Instructions to follow: Count the lines in the records below that contain the string "from", matching case exactly. Reply with the number only.

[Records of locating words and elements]
## begin

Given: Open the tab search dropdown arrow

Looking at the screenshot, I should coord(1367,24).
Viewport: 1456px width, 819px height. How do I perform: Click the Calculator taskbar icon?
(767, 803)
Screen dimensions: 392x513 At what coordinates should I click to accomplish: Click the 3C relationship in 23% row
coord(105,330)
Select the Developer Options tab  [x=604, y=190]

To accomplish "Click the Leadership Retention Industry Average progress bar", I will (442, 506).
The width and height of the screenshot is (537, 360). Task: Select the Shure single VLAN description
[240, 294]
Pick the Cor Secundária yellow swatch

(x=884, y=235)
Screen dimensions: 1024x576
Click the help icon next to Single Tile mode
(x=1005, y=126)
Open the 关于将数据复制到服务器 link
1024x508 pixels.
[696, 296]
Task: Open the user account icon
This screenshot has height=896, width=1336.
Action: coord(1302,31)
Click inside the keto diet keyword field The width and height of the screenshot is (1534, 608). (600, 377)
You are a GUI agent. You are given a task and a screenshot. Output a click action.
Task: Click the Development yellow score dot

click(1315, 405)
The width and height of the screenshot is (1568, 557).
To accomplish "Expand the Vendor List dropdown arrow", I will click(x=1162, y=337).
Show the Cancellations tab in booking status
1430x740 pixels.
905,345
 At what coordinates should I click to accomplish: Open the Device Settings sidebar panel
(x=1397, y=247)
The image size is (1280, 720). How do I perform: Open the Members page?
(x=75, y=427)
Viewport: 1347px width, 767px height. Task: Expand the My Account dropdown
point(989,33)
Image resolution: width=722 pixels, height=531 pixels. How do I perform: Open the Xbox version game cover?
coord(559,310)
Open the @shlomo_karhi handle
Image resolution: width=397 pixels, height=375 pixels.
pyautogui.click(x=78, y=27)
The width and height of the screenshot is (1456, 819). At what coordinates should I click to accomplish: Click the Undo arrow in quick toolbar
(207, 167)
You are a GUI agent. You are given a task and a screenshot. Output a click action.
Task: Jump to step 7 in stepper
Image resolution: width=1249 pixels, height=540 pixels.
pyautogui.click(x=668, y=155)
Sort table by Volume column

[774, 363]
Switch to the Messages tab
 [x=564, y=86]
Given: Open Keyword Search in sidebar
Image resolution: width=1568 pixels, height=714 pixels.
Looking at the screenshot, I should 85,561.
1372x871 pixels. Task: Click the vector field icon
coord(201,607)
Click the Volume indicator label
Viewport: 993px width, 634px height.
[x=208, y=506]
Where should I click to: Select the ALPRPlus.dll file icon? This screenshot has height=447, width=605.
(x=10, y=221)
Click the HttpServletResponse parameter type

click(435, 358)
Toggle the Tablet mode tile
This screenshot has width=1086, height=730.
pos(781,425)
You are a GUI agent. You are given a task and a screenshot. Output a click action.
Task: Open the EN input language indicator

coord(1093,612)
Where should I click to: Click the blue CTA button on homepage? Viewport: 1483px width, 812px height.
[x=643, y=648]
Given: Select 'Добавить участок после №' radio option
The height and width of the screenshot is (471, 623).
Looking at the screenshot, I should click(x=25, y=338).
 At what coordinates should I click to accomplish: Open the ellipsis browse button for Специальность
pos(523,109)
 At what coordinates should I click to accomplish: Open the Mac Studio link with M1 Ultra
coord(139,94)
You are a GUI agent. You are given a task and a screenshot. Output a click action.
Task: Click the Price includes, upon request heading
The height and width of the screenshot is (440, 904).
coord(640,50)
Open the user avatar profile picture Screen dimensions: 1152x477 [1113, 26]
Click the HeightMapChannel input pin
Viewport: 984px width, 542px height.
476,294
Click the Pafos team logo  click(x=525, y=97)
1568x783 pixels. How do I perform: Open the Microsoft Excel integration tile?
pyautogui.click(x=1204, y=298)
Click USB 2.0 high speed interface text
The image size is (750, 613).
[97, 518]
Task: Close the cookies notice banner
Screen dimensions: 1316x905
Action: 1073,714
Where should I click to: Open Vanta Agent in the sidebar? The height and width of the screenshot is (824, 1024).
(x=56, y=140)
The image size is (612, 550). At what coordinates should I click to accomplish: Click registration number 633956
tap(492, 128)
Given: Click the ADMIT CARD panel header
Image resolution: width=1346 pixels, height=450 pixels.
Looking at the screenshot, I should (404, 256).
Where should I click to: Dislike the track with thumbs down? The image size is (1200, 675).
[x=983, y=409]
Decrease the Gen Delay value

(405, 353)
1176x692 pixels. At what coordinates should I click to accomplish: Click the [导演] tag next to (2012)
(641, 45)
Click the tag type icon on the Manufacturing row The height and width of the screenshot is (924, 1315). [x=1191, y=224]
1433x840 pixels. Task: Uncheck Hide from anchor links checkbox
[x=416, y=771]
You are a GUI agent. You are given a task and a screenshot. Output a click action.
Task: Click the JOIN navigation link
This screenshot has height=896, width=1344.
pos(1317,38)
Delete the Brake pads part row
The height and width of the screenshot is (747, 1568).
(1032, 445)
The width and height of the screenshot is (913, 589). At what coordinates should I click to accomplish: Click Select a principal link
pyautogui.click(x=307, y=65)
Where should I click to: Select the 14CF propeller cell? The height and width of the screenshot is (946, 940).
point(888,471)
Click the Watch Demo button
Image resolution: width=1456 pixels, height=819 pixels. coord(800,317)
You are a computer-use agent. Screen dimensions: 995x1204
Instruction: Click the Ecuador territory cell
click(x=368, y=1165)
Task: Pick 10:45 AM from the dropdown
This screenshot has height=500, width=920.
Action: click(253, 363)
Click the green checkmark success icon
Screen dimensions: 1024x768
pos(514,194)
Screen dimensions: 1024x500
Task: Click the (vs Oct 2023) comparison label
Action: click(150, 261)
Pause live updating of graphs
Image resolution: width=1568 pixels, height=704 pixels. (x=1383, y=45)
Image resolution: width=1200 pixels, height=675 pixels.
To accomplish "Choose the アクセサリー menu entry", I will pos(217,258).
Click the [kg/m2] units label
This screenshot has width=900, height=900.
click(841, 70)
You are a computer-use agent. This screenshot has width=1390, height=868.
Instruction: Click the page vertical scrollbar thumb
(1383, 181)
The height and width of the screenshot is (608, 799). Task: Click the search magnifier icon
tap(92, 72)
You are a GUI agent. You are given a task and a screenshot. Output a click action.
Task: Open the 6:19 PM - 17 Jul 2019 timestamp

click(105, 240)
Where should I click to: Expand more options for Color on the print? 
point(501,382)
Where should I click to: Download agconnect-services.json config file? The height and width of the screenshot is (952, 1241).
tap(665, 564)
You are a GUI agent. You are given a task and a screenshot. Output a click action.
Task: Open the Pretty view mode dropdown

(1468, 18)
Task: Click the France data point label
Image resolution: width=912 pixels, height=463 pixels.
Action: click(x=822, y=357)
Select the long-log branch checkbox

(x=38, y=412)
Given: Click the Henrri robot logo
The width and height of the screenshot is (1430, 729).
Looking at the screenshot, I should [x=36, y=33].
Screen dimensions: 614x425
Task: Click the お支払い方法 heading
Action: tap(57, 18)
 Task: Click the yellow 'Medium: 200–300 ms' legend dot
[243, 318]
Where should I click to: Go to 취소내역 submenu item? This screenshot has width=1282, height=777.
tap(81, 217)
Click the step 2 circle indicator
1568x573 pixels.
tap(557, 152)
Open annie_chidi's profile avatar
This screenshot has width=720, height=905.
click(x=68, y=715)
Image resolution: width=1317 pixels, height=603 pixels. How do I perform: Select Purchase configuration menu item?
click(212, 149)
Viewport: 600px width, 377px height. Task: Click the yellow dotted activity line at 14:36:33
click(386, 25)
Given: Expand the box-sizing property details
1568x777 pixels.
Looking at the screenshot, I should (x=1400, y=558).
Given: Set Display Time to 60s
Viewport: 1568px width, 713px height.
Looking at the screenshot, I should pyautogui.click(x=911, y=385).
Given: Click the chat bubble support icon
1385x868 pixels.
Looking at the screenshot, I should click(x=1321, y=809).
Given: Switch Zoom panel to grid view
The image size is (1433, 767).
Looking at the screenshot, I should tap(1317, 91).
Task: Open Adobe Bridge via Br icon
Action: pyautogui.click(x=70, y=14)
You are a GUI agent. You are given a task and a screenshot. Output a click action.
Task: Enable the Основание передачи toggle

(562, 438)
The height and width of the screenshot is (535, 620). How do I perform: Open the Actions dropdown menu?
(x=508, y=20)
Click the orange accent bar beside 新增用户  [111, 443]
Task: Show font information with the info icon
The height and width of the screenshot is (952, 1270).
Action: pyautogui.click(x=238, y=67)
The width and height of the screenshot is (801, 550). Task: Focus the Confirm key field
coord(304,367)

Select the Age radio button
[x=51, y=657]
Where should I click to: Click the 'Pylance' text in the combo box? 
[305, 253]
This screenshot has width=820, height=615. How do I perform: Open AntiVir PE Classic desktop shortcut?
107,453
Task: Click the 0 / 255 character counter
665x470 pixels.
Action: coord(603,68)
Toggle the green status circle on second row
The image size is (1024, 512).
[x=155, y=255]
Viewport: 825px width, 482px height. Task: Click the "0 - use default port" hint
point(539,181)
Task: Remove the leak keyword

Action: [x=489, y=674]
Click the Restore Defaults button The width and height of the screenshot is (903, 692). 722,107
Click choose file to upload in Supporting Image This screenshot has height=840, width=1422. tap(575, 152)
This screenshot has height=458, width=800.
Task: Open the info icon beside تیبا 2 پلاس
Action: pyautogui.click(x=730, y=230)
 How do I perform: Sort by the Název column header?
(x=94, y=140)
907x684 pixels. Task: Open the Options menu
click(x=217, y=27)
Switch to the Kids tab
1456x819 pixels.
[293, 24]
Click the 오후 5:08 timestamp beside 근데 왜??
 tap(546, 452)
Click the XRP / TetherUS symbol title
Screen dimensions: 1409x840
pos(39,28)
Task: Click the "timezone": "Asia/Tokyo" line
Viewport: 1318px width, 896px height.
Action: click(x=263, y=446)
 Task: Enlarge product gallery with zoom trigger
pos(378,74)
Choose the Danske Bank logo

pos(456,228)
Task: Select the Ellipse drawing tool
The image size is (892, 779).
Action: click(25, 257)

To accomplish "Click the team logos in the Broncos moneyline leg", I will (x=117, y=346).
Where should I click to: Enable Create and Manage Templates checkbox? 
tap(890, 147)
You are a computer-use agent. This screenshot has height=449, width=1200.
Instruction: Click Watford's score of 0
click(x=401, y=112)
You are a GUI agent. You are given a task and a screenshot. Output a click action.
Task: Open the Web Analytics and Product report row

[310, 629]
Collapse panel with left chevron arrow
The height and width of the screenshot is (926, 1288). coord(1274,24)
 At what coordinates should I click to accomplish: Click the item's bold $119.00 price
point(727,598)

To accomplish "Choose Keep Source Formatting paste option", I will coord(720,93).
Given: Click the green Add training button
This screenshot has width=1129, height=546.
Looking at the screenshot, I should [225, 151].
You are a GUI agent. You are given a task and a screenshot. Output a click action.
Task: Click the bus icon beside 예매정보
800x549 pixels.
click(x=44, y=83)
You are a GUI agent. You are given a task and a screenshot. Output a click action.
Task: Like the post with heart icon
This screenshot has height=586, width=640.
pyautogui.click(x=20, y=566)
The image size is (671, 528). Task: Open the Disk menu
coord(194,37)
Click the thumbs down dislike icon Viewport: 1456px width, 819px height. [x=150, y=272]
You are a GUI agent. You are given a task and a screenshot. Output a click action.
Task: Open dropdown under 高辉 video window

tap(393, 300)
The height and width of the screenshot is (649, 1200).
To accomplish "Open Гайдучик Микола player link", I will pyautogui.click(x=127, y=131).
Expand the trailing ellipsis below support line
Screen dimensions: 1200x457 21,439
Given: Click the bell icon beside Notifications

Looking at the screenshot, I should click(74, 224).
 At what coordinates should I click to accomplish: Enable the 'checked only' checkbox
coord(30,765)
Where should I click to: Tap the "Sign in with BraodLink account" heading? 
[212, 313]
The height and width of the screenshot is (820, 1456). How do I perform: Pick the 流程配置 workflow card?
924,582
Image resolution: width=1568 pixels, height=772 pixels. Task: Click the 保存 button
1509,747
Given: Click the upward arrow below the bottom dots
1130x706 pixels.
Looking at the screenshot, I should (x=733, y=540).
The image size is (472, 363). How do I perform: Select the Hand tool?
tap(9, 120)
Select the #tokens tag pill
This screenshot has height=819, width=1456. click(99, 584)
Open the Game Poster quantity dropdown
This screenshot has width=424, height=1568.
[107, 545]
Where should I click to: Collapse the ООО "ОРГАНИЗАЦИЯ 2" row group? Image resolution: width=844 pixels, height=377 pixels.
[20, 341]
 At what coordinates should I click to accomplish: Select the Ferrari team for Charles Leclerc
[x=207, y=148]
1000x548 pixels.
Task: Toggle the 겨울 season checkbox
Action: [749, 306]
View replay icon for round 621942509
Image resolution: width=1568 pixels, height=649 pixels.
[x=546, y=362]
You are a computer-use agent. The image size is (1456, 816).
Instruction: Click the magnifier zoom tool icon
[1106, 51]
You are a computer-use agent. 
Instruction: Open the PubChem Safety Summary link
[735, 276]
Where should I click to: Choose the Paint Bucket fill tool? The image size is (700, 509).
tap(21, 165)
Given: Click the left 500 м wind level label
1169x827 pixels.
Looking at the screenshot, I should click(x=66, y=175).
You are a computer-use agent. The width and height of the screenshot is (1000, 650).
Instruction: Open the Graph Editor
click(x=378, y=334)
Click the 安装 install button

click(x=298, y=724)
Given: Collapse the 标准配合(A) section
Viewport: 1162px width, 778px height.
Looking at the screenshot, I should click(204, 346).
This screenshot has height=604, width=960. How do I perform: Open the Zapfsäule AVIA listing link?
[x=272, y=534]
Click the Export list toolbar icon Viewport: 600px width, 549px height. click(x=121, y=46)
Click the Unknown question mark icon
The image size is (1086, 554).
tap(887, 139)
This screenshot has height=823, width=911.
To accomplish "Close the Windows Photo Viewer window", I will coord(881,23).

## end

Finished task: 2